Öte yandan, sürecin bunca sıkı bir biçimde kamuoyu onayı ve desteğiyle irtibatlı oluşu, yani sürecin önündeki ikinci büyük risk alanı, ikinci riskin anayasanın yurttaşlarca oylanmasından çok daha önce, bizzat hükümetin süreci durdurması şeklinde tecelli etmesine yol açabilir. PKK silahsızlanma için kamuoyunun hazmedebileceğinden daha büyük ‘bir şey’ talep etmekte ısrarcı olur da, hükümet de sürece dönük kamuoyu desteğinin kritik bir seviyenin altına düştüğüne kani olursa, süreç yeni anayasa müzakereleri tamamlanmadan hükümet tarafından durdurulabilir. Ya da hükümet yeni anayasa işini seçimler sonrasına bırakalım teklifini yapabilir. Her iki ihtimal de süreci tümden raydan çıkarabilir. Başbakanın sık sık vurguladığı kararlılığı ve risk almışlığı bu ihtimali epey zayıflatsa da tümden iptal etmiyor.

Final

Sonuçta, çözüm süreci PKK’ye silah bıraktıracak ve kamuoyu tarafından da onaylanacak bir yeni anayasanın ya da anayasal değişikliklerin yapılmasına, bu sihirli formülün bulunmasına bağlı görülüyor. Gidişat, bu sihirli formülün, müzakere oryantalistlerinin buyurduklarının aksine, henüz bulunmadığını, süreç içerisinde, müzakereyle, birilerini, bir şeyleri gözeterek bulunacağını gösteriyor. Bu iş, bu sihirli formülün bulunması belli ki kolay olmayacak. Ama galiba sürecin sonlarına doğru bir yerde duyacağımız iki kararlı ses bu sihirli formülün bulunmasını sağlayacak.
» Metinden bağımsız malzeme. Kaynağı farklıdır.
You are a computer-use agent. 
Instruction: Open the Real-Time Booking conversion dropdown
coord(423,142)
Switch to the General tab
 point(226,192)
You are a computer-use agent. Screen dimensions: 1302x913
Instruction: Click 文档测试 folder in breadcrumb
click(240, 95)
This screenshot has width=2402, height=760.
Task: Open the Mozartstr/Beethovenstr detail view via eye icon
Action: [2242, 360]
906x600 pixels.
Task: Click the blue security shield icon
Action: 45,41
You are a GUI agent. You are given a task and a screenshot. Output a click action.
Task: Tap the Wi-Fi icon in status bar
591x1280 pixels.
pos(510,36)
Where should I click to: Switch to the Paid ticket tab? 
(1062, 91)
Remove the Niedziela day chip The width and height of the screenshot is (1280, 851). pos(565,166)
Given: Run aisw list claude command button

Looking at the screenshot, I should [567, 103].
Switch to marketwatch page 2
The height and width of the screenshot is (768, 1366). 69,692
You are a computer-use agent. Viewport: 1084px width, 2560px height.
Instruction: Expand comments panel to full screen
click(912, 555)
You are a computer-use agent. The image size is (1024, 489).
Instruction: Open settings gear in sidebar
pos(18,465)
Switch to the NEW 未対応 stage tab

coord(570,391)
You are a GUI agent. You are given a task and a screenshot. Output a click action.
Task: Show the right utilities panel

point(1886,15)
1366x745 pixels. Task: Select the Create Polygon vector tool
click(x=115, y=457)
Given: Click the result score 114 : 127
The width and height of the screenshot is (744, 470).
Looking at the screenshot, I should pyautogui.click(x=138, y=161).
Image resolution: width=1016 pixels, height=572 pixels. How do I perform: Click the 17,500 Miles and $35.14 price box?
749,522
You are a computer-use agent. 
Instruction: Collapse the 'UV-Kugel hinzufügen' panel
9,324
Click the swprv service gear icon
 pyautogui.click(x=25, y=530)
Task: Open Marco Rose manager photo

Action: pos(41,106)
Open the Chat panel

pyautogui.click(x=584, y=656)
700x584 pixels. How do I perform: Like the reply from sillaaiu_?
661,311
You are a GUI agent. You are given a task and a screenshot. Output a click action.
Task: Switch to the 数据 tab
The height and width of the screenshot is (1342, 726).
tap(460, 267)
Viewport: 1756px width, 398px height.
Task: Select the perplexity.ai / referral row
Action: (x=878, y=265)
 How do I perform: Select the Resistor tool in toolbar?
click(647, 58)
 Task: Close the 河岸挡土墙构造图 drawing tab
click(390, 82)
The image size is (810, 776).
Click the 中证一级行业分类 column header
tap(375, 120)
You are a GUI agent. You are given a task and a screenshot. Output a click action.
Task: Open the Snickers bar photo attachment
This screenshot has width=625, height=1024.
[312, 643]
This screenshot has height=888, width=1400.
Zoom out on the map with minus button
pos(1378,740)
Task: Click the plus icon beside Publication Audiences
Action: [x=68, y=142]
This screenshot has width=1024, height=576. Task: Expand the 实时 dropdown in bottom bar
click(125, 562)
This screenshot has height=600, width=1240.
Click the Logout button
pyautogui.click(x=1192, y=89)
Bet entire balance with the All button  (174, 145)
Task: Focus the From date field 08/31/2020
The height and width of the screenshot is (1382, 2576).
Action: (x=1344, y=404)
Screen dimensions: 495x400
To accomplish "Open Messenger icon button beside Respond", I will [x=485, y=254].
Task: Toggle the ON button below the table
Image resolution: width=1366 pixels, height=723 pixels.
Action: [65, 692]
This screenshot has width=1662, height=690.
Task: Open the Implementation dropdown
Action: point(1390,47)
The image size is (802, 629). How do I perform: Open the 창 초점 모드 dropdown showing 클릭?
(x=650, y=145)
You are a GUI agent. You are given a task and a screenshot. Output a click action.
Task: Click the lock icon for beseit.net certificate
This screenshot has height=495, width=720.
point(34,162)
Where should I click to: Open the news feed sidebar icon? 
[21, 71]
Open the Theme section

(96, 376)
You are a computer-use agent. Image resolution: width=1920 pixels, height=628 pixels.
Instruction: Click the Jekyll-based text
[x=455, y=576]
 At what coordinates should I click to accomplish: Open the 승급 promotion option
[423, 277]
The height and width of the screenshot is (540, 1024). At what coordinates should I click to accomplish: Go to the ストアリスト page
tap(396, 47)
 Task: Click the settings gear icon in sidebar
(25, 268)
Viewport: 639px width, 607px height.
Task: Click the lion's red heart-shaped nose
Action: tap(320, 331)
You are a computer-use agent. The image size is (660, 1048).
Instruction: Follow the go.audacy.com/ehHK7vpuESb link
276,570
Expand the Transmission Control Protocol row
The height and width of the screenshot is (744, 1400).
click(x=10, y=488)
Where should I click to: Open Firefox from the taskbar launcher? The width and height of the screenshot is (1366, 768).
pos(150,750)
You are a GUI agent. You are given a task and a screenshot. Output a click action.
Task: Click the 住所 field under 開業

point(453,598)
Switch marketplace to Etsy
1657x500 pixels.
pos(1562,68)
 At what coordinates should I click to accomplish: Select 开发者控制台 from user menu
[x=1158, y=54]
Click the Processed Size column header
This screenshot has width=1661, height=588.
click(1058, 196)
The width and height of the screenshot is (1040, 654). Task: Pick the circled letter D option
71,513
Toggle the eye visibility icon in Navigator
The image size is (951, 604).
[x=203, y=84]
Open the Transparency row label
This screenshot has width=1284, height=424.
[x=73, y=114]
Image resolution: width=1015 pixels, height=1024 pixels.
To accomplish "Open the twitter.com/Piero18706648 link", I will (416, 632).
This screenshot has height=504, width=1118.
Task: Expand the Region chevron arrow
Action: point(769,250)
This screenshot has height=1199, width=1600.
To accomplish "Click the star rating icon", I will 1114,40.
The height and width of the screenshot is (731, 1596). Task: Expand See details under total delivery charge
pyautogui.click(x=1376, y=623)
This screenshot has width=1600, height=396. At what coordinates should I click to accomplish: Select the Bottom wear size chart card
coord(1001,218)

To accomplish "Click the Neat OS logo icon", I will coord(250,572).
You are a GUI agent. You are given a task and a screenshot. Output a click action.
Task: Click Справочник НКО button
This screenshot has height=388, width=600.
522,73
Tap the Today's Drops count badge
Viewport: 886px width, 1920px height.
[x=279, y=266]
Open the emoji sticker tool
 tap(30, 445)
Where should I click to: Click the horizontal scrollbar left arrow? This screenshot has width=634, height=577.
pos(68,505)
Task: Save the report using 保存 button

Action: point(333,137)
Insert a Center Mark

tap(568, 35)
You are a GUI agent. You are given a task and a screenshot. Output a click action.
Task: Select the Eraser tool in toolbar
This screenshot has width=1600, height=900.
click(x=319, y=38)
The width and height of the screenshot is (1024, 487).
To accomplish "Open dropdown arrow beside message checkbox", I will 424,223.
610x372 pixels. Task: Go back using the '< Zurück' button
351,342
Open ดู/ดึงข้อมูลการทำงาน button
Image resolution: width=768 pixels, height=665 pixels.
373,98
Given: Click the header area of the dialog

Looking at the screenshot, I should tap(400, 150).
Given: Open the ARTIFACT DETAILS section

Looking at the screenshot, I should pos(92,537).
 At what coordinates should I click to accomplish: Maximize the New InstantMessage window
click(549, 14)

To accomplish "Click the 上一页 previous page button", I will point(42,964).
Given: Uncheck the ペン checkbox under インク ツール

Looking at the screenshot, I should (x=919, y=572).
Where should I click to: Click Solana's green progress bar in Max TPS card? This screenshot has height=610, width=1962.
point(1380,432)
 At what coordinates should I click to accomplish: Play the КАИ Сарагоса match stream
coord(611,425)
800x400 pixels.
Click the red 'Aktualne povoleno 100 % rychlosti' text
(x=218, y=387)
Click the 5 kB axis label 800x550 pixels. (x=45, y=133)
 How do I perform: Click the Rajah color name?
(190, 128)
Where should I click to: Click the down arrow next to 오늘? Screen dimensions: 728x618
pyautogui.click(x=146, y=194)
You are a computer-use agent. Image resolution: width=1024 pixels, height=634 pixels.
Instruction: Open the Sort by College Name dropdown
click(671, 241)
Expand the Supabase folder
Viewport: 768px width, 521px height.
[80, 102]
İlk kararlı ses Öcalan’ınki olacak. Sürecin anayasal değişiklik safhasının bağlanacağı bir yerlerde büyük ihtimalle Abdullah Öcalan çıkıp biraz Demirelvari bir jestle PKK’ye ve Kürtlere “armudun sapına, üzümün çöpüne bakmayın, biraz daha azına razına olun” diyecek. İkinci kararlı ses de tabii ki Başbakanınki olacak. Anayasa görüşmeleri bir kez tamamlandıktan sonra, yine büyük ihtimalle, Başbakan milliyetçi-muhafazakar kamuoyu üzerindeki sihirli etkisine güvenerek PKK’nin ve Kürtlerin rıza gösterdiği bu yeni anayasanın Türkiye’nin hayrına olduğuna kefil olduğunu duyuracak. Hasılıkelam, silahsızlanma ve yeni anayasa işleri müzakerenin karizmatik iradeyle desteklendiği bu türden bir süreçle hallolacak görünüyor.

Hasılıkelam, Türkiye tipi bir mutlu son/başlangıç bizi bekliyor.